● **Exercise prompt**: Exactly the lines from the first line of the listing through the line containing "Rusia (127, 2482)" should appear in the output, unchanged.

● **Data excerpts**:
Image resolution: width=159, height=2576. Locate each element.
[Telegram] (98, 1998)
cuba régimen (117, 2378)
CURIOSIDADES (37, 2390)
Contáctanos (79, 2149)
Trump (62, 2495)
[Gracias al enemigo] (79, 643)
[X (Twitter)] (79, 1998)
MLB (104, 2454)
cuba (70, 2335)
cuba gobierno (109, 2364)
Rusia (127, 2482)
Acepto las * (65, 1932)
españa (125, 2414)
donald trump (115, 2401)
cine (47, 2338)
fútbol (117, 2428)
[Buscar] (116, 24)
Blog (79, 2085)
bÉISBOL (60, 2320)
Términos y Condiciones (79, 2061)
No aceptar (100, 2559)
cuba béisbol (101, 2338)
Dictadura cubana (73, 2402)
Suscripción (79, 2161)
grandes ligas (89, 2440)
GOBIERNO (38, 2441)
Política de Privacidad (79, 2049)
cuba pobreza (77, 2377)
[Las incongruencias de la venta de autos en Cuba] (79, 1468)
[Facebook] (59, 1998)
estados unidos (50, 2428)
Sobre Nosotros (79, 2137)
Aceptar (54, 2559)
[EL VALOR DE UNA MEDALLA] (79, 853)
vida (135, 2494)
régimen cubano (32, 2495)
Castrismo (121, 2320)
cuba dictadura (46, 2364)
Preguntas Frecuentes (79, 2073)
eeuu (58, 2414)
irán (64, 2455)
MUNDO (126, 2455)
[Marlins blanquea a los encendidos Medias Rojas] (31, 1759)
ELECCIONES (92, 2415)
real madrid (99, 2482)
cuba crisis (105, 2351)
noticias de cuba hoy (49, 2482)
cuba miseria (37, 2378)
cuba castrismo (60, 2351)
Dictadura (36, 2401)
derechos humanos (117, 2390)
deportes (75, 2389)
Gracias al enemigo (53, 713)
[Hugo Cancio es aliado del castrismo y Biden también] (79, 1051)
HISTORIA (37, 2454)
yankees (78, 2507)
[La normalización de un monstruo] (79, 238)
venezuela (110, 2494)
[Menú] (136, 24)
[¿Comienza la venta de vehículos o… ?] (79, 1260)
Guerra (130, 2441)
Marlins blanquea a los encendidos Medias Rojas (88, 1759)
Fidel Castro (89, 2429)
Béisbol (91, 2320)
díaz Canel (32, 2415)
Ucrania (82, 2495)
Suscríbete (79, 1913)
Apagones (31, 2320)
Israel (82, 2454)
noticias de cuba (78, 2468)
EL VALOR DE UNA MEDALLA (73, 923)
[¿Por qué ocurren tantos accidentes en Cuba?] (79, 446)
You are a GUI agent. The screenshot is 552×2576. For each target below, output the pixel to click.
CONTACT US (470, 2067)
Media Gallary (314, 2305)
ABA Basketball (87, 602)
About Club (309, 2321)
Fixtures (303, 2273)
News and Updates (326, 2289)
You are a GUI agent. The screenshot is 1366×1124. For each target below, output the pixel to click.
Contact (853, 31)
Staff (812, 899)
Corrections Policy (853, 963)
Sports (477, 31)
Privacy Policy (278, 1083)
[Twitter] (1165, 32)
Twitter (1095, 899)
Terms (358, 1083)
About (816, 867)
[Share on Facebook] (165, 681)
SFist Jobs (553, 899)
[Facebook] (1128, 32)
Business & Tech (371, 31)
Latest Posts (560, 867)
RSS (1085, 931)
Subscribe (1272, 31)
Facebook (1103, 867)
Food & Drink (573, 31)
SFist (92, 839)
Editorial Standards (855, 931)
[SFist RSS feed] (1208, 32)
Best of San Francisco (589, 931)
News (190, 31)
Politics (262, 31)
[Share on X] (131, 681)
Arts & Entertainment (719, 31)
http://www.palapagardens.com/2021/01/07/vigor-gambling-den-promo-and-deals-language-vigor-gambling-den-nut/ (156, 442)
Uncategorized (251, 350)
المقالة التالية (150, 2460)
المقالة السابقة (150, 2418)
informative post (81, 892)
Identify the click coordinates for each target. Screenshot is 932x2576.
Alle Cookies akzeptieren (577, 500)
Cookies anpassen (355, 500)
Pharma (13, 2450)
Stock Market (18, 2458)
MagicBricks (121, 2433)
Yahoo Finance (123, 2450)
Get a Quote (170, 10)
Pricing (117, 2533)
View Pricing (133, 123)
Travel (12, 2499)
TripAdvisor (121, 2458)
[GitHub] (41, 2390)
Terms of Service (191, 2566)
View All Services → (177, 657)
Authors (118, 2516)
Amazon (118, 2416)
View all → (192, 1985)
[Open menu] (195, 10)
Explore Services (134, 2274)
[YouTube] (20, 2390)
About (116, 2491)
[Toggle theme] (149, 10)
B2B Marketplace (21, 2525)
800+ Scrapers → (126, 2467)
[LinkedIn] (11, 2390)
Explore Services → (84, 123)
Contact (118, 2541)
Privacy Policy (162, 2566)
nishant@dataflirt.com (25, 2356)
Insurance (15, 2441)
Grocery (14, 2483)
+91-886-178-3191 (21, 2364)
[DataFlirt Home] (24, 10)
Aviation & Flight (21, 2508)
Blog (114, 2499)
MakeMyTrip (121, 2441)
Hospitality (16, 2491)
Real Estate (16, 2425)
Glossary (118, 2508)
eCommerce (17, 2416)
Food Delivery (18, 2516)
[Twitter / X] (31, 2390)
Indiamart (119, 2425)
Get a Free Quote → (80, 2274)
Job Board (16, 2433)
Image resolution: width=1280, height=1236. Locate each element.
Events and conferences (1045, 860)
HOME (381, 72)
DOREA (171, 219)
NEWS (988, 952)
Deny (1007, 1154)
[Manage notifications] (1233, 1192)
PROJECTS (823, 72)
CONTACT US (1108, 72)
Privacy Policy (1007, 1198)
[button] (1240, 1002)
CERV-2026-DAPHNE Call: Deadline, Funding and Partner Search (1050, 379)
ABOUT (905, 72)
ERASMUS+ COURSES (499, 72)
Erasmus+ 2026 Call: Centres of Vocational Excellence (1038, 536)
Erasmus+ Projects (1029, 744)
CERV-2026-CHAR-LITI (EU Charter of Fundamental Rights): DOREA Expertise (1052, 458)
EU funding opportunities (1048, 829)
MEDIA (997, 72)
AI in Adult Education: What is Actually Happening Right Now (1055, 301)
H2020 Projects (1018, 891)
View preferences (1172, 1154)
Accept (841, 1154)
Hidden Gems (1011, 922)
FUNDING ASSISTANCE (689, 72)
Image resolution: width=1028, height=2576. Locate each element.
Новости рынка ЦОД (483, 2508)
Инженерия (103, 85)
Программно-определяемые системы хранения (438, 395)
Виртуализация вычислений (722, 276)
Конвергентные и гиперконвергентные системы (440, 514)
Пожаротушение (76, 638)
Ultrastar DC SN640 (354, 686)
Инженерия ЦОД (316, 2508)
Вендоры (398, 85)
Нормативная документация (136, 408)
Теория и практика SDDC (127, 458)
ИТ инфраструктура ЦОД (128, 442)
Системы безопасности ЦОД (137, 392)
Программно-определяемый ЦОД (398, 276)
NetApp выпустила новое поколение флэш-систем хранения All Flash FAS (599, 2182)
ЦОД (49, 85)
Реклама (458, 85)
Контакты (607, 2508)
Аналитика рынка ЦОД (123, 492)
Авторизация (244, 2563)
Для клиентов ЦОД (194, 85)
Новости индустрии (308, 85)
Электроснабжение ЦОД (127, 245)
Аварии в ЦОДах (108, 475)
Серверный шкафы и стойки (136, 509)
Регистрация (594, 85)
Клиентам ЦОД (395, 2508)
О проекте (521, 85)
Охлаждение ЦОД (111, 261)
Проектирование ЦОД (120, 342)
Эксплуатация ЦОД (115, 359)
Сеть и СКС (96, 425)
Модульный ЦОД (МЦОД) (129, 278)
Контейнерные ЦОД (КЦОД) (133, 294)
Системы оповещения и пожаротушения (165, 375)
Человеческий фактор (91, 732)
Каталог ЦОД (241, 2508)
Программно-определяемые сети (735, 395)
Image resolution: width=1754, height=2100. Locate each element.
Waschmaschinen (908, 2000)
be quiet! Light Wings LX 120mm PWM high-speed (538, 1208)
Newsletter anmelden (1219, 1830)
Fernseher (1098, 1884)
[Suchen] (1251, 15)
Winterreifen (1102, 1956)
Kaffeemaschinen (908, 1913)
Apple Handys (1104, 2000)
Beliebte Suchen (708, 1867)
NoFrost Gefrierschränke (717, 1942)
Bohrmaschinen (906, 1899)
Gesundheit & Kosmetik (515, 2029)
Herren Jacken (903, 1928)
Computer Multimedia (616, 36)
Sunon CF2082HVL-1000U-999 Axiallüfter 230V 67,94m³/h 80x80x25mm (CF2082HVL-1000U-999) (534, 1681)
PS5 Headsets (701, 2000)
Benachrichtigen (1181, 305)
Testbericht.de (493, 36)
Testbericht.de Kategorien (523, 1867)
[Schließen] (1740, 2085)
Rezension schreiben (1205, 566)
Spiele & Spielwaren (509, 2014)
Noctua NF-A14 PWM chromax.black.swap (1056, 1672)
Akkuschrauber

● **Solution to this task**:
Image resolution: width=159, height=2576. Locate each element.
[Telegram] (98, 1998)
cuba régimen (117, 2378)
CURIOSIDADES (37, 2390)
Contáctanos (79, 2149)
Trump (62, 2495)
[Gracias al enemigo] (79, 643)
[X (Twitter)] (79, 1998)
MLB (104, 2454)
cuba (70, 2335)
cuba gobierno (109, 2364)
Rusia (127, 2482)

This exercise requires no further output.